**Information supplied**

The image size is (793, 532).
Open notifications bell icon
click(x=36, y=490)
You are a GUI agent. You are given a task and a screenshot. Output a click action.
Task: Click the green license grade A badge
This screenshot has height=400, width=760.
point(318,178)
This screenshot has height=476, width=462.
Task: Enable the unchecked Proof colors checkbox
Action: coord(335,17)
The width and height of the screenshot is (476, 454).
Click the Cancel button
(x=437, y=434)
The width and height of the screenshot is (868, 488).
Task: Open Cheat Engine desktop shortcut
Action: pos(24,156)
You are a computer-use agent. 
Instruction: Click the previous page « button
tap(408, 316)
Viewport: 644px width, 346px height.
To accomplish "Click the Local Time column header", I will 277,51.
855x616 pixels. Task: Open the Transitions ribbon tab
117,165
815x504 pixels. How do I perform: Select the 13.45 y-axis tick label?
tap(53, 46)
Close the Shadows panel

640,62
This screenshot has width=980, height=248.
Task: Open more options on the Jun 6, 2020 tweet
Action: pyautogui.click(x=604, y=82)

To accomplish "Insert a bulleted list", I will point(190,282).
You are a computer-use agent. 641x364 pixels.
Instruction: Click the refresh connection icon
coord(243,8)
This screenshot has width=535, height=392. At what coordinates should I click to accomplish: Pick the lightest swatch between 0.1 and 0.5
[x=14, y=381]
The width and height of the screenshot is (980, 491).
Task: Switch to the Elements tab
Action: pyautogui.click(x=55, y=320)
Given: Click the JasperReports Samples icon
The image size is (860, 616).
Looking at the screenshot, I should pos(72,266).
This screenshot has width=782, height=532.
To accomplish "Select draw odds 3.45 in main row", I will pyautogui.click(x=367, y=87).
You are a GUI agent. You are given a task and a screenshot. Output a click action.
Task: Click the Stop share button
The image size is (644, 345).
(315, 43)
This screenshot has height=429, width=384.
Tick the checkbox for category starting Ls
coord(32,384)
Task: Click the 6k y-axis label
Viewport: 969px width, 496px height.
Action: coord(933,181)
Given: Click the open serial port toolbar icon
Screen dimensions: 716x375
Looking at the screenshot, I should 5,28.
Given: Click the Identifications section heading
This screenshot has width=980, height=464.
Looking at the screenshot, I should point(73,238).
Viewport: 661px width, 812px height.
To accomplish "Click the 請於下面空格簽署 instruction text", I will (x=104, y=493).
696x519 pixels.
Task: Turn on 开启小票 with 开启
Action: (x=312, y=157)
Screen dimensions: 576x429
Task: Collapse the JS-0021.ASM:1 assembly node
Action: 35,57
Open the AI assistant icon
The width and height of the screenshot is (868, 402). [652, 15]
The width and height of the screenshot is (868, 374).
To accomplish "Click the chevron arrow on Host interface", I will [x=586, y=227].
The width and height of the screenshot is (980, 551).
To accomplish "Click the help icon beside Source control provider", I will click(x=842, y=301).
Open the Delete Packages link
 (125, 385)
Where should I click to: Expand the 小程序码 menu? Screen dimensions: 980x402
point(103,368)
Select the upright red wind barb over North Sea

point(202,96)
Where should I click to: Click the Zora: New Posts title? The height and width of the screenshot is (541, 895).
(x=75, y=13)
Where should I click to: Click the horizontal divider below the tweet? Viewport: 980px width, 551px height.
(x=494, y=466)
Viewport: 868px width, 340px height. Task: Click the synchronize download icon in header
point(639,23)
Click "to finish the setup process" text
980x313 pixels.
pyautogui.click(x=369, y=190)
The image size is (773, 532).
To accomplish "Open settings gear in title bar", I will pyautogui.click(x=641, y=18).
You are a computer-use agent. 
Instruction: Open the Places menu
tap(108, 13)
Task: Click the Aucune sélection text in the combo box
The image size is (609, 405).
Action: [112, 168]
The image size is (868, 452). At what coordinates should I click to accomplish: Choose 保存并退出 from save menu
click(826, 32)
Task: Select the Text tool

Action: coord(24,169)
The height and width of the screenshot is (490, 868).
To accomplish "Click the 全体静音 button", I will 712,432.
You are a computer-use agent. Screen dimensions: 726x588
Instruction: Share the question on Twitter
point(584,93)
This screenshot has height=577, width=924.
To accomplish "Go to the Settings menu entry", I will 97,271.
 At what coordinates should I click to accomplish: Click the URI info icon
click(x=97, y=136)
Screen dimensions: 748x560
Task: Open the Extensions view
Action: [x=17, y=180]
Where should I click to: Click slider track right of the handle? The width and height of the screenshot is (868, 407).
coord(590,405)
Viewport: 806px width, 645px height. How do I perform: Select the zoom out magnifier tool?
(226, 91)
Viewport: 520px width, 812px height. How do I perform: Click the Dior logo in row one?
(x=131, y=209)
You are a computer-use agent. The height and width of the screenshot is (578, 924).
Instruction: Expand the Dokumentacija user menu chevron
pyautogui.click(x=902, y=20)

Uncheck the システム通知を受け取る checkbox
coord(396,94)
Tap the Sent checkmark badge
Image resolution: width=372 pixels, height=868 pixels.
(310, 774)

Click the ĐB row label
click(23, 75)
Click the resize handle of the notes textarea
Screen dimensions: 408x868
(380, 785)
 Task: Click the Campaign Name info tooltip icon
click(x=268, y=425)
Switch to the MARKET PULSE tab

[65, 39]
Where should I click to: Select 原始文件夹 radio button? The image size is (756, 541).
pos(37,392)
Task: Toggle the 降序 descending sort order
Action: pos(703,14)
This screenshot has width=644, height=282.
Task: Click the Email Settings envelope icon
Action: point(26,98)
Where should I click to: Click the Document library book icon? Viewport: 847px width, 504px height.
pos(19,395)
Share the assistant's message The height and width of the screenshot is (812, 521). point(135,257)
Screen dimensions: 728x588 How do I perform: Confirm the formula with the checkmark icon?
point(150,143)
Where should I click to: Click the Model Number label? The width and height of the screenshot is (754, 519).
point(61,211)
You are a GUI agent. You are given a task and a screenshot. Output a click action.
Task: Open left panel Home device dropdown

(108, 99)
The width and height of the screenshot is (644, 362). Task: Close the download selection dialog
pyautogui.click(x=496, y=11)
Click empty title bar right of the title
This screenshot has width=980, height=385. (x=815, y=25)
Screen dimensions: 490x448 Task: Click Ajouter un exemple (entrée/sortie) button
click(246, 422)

**What the task requires**
In full and without alteration, copy the entries.

**Task answer**
The image size is (793, 532).
Open notifications bell icon
click(x=36, y=490)
You are a GUI agent. You are given a task and a screenshot. Output a click action.
Task: Click the green license grade A badge
This screenshot has height=400, width=760.
point(318,178)
This screenshot has height=476, width=462.
Task: Enable the unchecked Proof colors checkbox
Action: coord(335,17)
The width and height of the screenshot is (476, 454).
Click the Cancel button
(x=437, y=434)
The width and height of the screenshot is (868, 488).
Task: Open Cheat Engine desktop shortcut
Action: pos(24,156)
You are a computer-use agent. 
Instruction: Click the previous page « button
tap(408, 316)
Viewport: 644px width, 346px height.
To accomplish "Click the Local Time column header", I will 277,51.
855x616 pixels. Task: Open the Transitions ribbon tab
117,165
815x504 pixels. How do I perform: Select the 13.45 y-axis tick label?
tap(53, 46)
Close the Shadows panel

640,62
This screenshot has width=980, height=248.
Task: Open more options on the Jun 6, 2020 tweet
Action: pyautogui.click(x=604, y=82)

To accomplish "Insert a bulleted list", I will point(190,282).
You are a computer-use agent. 641x364 pixels.
Instruction: Click the refresh connection icon
coord(243,8)
This screenshot has width=535, height=392. At what coordinates should I click to accomplish: Pick the lightest swatch between 0.1 and 0.5
[x=14, y=381]
The width and height of the screenshot is (980, 491).
Task: Switch to the Elements tab
Action: pyautogui.click(x=55, y=320)
Given: Click the JasperReports Samples icon
The image size is (860, 616).
Looking at the screenshot, I should pos(72,266).
This screenshot has width=782, height=532.
To accomplish "Select draw odds 3.45 in main row", I will pyautogui.click(x=367, y=87).
You are a GUI agent. You are given a task and a screenshot. Output a click action.
Task: Click the Stop share button
The image size is (644, 345).
(315, 43)
This screenshot has height=429, width=384.
Tick the checkbox for category starting Ls
coord(32,384)
Task: Click the 6k y-axis label
Viewport: 969px width, 496px height.
Action: coord(933,181)
Given: Click the open serial port toolbar icon
Screen dimensions: 716x375
Looking at the screenshot, I should 5,28.
Given: Click the Identifications section heading
This screenshot has width=980, height=464.
Looking at the screenshot, I should point(73,238).
Viewport: 661px width, 812px height.
To accomplish "Click the 請於下面空格簽署 instruction text", I will (x=104, y=493).
696x519 pixels.
Task: Turn on 开启小票 with 开启
Action: (x=312, y=157)
Screen dimensions: 576x429
Task: Collapse the JS-0021.ASM:1 assembly node
Action: 35,57
Open the AI assistant icon
The width and height of the screenshot is (868, 402). [652, 15]
The width and height of the screenshot is (868, 374).
To accomplish "Click the chevron arrow on Host interface", I will [x=586, y=227].
The width and height of the screenshot is (980, 551).
To accomplish "Click the help icon beside Source control provider", I will click(x=842, y=301).
Open the Delete Packages link
 (125, 385)
Where should I click to: Expand the 小程序码 menu? Screen dimensions: 980x402
point(103,368)
Select the upright red wind barb over North Sea

point(202,96)
Where should I click to: Click the Zora: New Posts title? The height and width of the screenshot is (541, 895).
(x=75, y=13)
Where should I click to: Click the horizontal divider below the tweet? Viewport: 980px width, 551px height.
(x=494, y=466)
Viewport: 868px width, 340px height. Task: Click the synchronize download icon in header
point(639,23)
Click "to finish the setup process" text
980x313 pixels.
pyautogui.click(x=369, y=190)
The image size is (773, 532).
To accomplish "Open settings gear in title bar", I will pyautogui.click(x=641, y=18).
You are a computer-use agent. 
Instruction: Open the Places menu
tap(108, 13)
Task: Click the Aucune sélection text in the combo box
The image size is (609, 405).
Action: [112, 168]
The image size is (868, 452). At what coordinates should I click to accomplish: Choose 保存并退出 from save menu
click(826, 32)
Task: Select the Text tool

Action: coord(24,169)
The height and width of the screenshot is (490, 868).
To accomplish "Click the 全体静音 button", I will 712,432.
You are a computer-use agent. Screen dimensions: 726x588
Instruction: Share the question on Twitter
point(584,93)
This screenshot has height=577, width=924.
To accomplish "Go to the Settings menu entry", I will 97,271.
 At what coordinates should I click to accomplish: Click the URI info icon
click(x=97, y=136)
Screen dimensions: 748x560
Task: Open the Extensions view
Action: [x=17, y=180]
Where should I click to: Click slider track right of the handle? The width and height of the screenshot is (868, 407).
coord(590,405)
Viewport: 806px width, 645px height. How do I perform: Select the zoom out magnifier tool?
(226, 91)
Viewport: 520px width, 812px height. How do I perform: Click the Dior logo in row one?
(x=131, y=209)
You are a computer-use agent. The height and width of the screenshot is (578, 924).
Instruction: Expand the Dokumentacija user menu chevron
pyautogui.click(x=902, y=20)

Uncheck the システム通知を受け取る checkbox
coord(396,94)
Tap the Sent checkmark badge
Image resolution: width=372 pixels, height=868 pixels.
(310, 774)

Click the ĐB row label
click(23, 75)
Click the resize handle of the notes textarea
Screen dimensions: 408x868
(380, 785)
 Task: Click the Campaign Name info tooltip icon
click(x=268, y=425)
Switch to the MARKET PULSE tab

[65, 39]
Where should I click to: Select 原始文件夹 radio button? The image size is (756, 541).
pos(37,392)
Task: Toggle the 降序 descending sort order
Action: pos(703,14)
This screenshot has width=644, height=282.
Task: Click the Email Settings envelope icon
Action: point(26,98)
Where should I click to: Click the Document library book icon? Viewport: 847px width, 504px height.
pos(19,395)
Share the assistant's message The height and width of the screenshot is (812, 521). point(135,257)
Screen dimensions: 728x588 How do I perform: Confirm the formula with the checkmark icon?
point(150,143)
Where should I click to: Click the Model Number label? The width and height of the screenshot is (754, 519).
point(61,211)
You are a GUI agent. You are given a task and a screenshot. Output a click action.
Task: Open left panel Home device dropdown

(108, 99)
The width and height of the screenshot is (644, 362). Task: Close the download selection dialog
pyautogui.click(x=496, y=11)
Click empty title bar right of the title
This screenshot has width=980, height=385. (x=815, y=25)
Screen dimensions: 490x448 Task: Click Ajouter un exemple (entrée/sortie) button
click(246, 422)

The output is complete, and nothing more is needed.